:: Source data ::
···
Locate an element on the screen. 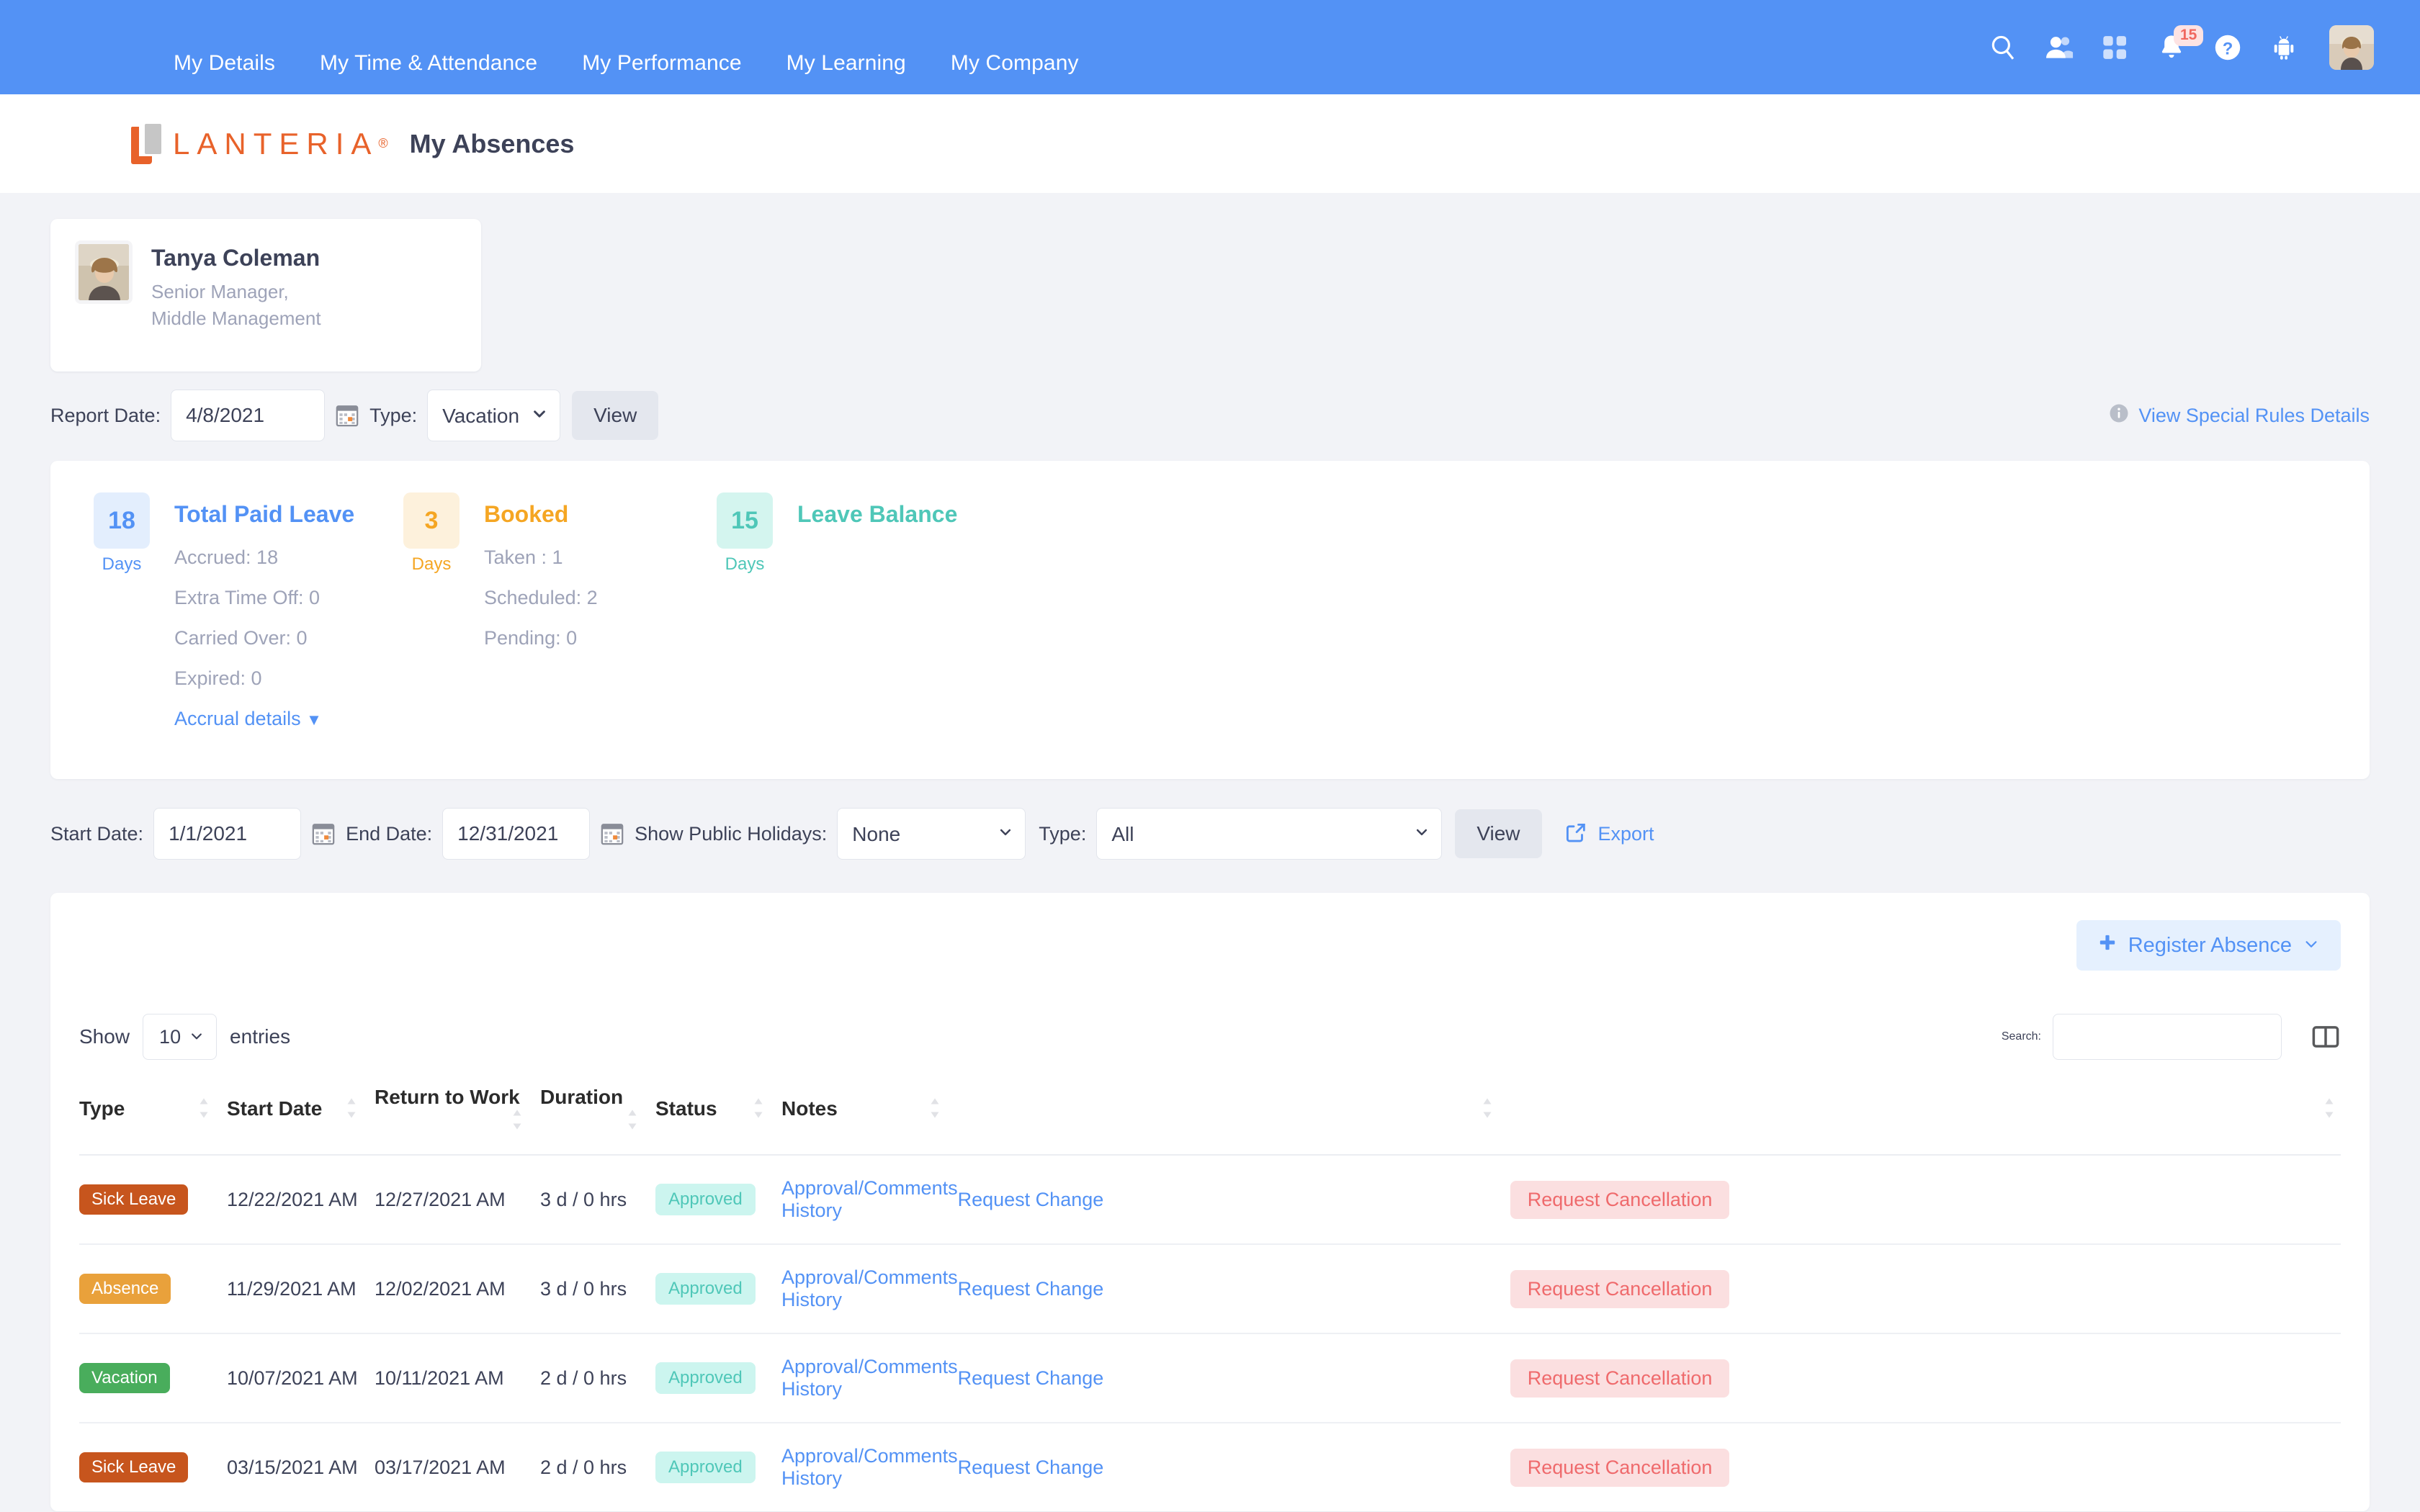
···
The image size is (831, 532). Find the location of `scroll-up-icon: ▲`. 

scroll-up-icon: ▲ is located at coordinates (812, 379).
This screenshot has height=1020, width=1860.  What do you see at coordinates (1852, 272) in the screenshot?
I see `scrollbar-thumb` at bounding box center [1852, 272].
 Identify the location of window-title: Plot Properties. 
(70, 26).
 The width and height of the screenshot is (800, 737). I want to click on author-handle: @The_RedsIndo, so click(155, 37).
···
:: Task details ::
Convert the lines between the one containing "The image size" and the one containing "The width and", inclusive, into a JSON list of strings with one string per line, omitting blank lines.

:: Result for this exercise ::
[
  "The image size is (831, 532). Find the location of `scroll-up-icon: ▲`. ",
  "scroll-up-icon: ▲ is located at coordinates (812, 379).",
  "This screenshot has height=1020, width=1860.  What do you see at coordinates (1852, 272) in the screenshot?",
  "I see `scrollbar-thumb` at bounding box center [1852, 272].",
  " Identify the location of window-title: Plot Properties. ",
  "(70, 26).",
  " The width and height of the screenshot is (800, 737). I want to click on author-handle: @The_RedsIndo, so click(155, 37)."
]